Estar triste no estaba del todo mal. Una generación entera llevó el desencanto y la angustia como una bandera militante durante el poco tiempo que duró la onda expansiva de la explosión grunge. Todo lo relacionado con mujeres y diversión (temáticas muy propias del rock de los ochenta) dejó de vender, y la atención se trasladó hacia Seattle, que a fines de esa década era más conocida por ser la capital mundial de los asesinos seriales que por sus bandas. En una ciudad aburrida —en la que todos coincidían en decir que «no pasaba nada»— nombres como Charles Manson (solía vacacionar ahí junto a su familia) y Gary Ridgway (el mayor asesino en serie de la historia de los Estados Unidos, con cuarenta y ocho mujeres como víctimas) lograron darle algo de triste celebridad.
Y nadie expresó tan bien como Nirvana la frustración y la desesperanza de una generación. Kurt Cobain y Krist Novoselic se habían conocido en Aberdeen, un pueblito del mismo estado de Washington, donde no había mucho para hacer. En un lugar donde las lluvias son casi permanentes, juntarse en algún sótano a tocar canciones parecía ser un buen plan. Y todo resultó mejor aún cuando la banda firmó con un sello independiente (Sub-Pop) y grabó Bleach, su disco debut, por la suma de seiscientos seis dólares.
Nirvana era punk, pero un punk atravesado por la genialidad pop de un Cobain, admirador de John Lennon.
—No quiero doblar voces —se emperraba Cobain—. No suenan naturales.
—Eso hacía John —le decía Butch Vig, el productor de Nevermind.
Y Kurt terminaba aceptando.
El desencanto de la Generación X estaba en contra del modelo de sociedad consumista que se había popularizado en la década anterior, y contra eso luchaban los jóvenes. Kurt sintió que de pronto estaba inmerso en ese sistema, y sufrió la culpa de haber grabado un disco demasiado perfecto para ser punk, y de haber vendido millones de copias en el mundo, a caballito de «Smells like teen spirit», una canción simple, anárquica y perfecta a la vez. Tan perfecta como todo el disco: Nevermind no tenía fisuras, puntos débiles ni canciones de más. Las había rabiosas, melódicas, sombrías y catárticas. Nirvana creó un disco tan intenso y vertiginoso como lo fue su breve existencia. Pero la culpa de Kurt por sus millones y por haberse convertido en el portavoz de una generación pesó más. ¿Acaso alguien está preparado para la fama repentina con solo veinticuatro años? Tres años después de aquel estallido inicial, en medio de unos insoportables dolores de estómago, que los médicos nunca pudieron diagnosticar, y una adicción a la heroína en la que cada vez estaba más sumergido, Cobain decidió no extinguirse de a poco, arder de golpe y, según la versión oficial, se pegó un tiro con su escopeta en su casa de Seattle.

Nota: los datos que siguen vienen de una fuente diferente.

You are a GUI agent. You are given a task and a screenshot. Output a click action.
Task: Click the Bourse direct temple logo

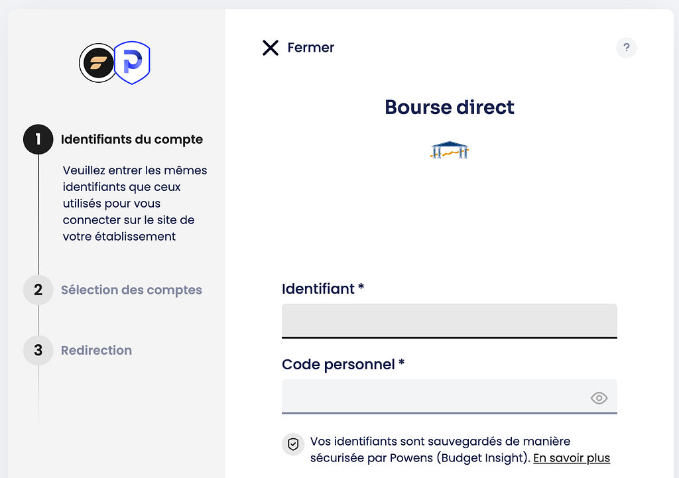(x=450, y=151)
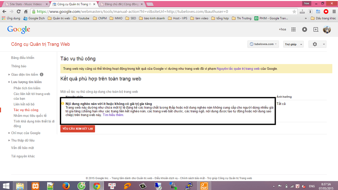This screenshot has height=190, width=338.
Task: Open the Google apps grid icon
Action: tap(293, 29)
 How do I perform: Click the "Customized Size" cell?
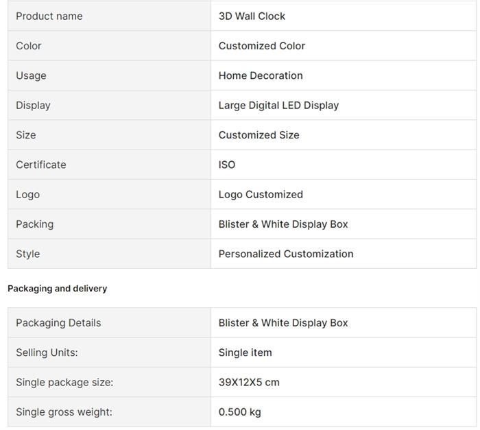tap(259, 135)
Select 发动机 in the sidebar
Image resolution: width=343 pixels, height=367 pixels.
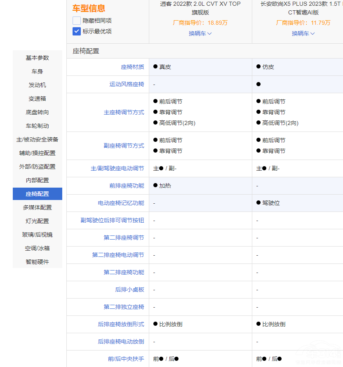[x=37, y=85]
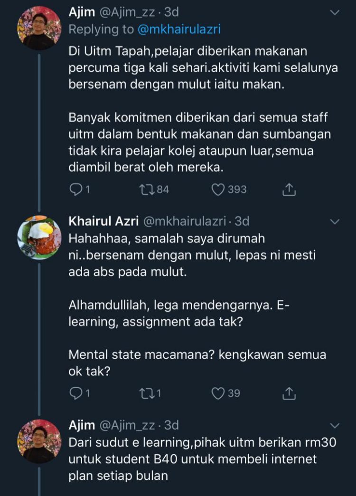Expand options on Ajim's e-learning tweet
This screenshot has width=356, height=496.
pos(336,425)
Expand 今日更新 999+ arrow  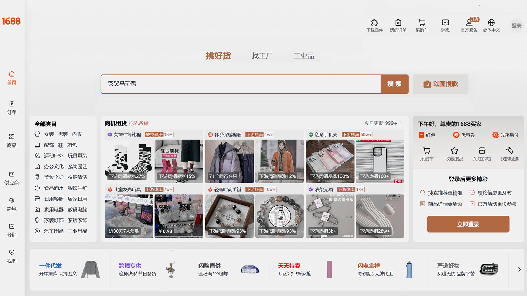(402, 123)
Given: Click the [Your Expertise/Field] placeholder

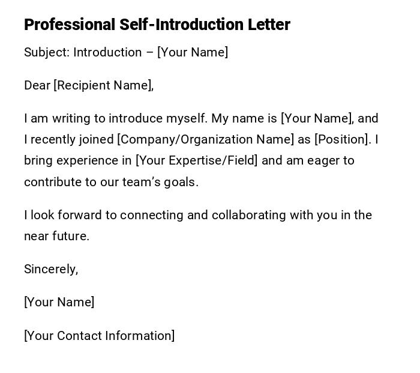Looking at the screenshot, I should tap(197, 160).
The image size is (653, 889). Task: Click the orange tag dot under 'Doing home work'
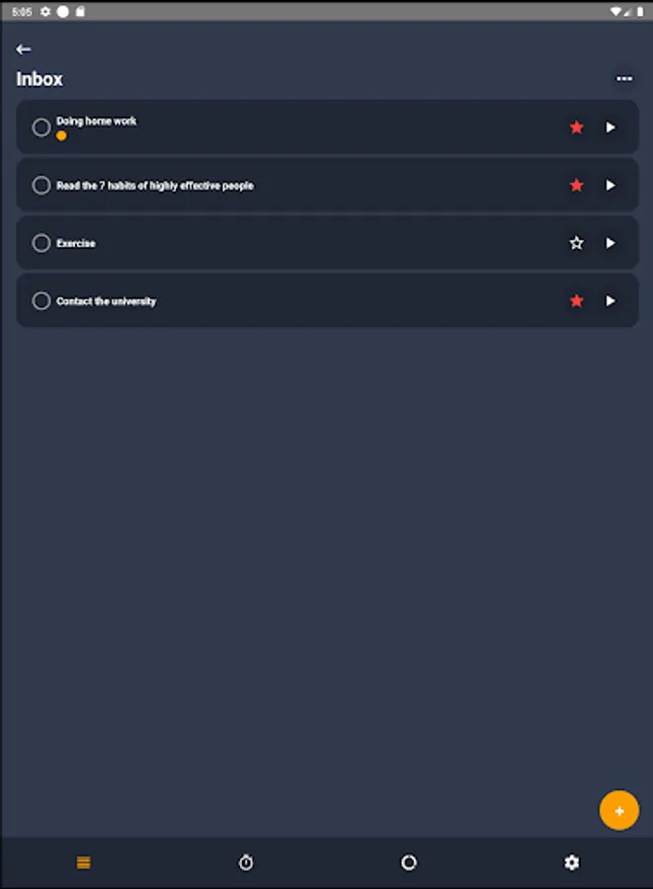point(61,135)
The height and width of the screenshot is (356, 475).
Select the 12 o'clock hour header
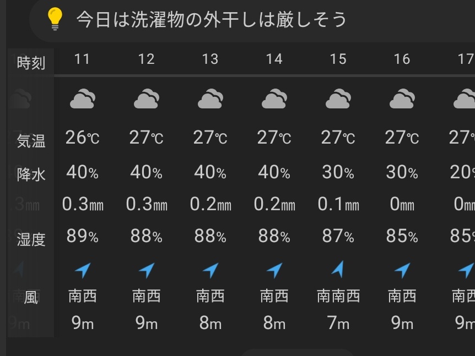(147, 59)
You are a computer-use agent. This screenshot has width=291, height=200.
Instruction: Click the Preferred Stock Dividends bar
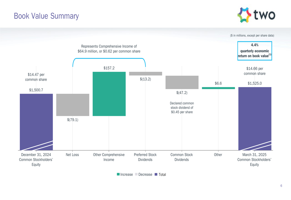[x=146, y=74]
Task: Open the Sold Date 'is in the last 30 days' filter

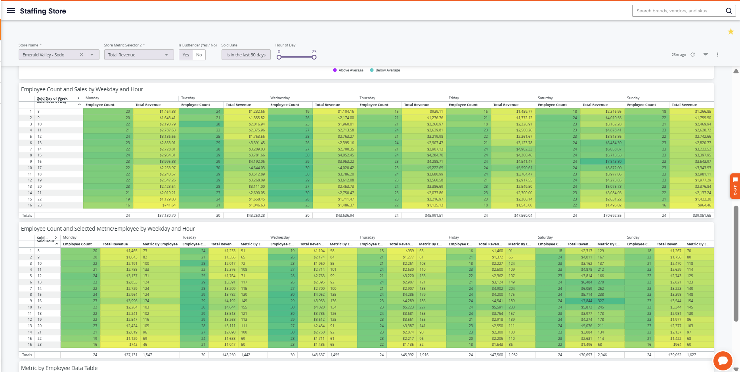Action: pos(246,55)
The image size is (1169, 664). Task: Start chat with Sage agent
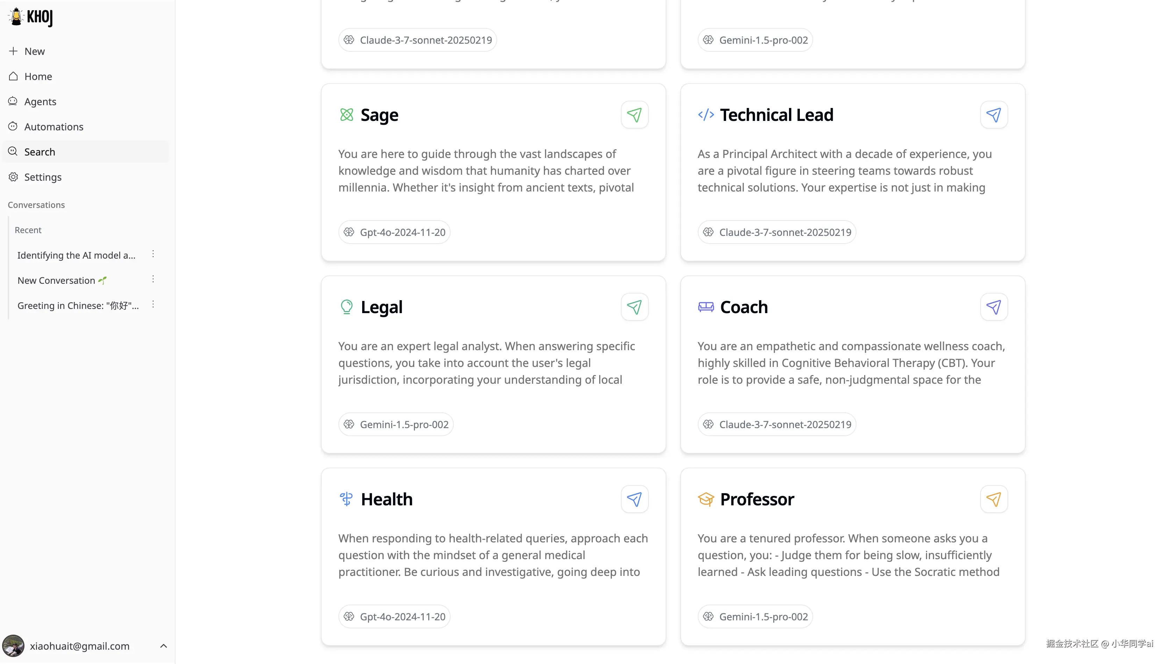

Si mis cálculos no fallan, debo haber conocido a Nirvana poco antes que dejara de existir. Mi amigo Gonzalo, que era un poco mayor que yo y tenía el oído atento, me había prestado Nevermind. La tapa con el bebé sumergido en la pileta era genial, y ya por eso merecía ser escuchado. Recuerdo el riff inicial, y haberme sentido cautivado por los alaridos ardientes de Cobain, que parecía romper su garganta en cada canción. Intenté hacer que mi guitarra criolla sonara tan encantadoramente mal como la de «Polly», y practiqué la intro de «Come as you are» hasta que me salió, o al menos eso imaginé. Vi esos videos en los que Cobain rompía sus guitarras y se zambullía sobre la batería de Grohl, y años después supe que Pete Townshend, de The Who, lo había hecho primero. Quise entender las letras, saber de qué hablaba el portavoz de la Generación X, el propulsor de la movida de Seattle, pero no entendí, sino hasta bastante tiempo después, que Cobain la mayoría de las veces disfrutaba jugando con el doble sentido, la ironía y el humor absurdo, y que las letras no le parecían lo más importante de la canción. «Primero está la música, después todo lo demás», explicaba.
A partir de aquel estruendo, Seattle comenzó a ser todo menos una ciudad. Era una marca, un estilo, un sonido, una moda y cualquier cosa que sirviera para vender revistas y ocupar horas de programación. De buenas a primeras, la ciudad que hasta ese momento solo había parido a Jimi Hendrix tenía un montón de músicos y montones de buitres que buscaban nuevas bandas para madurar de un golpe. Y aunque allí todo sucedía a puro vértigo, acá todo tardaría un poco más en llegar. Soundgarden, Alice in Chains y Stone Temple Pilots aparecieron en aquel tiempo (y todas se separaron y volvieron a reunir hace pocos años). Pero otra vez mi amigo Gonzalo sería mi influencia con Ten, de Pearl Jam.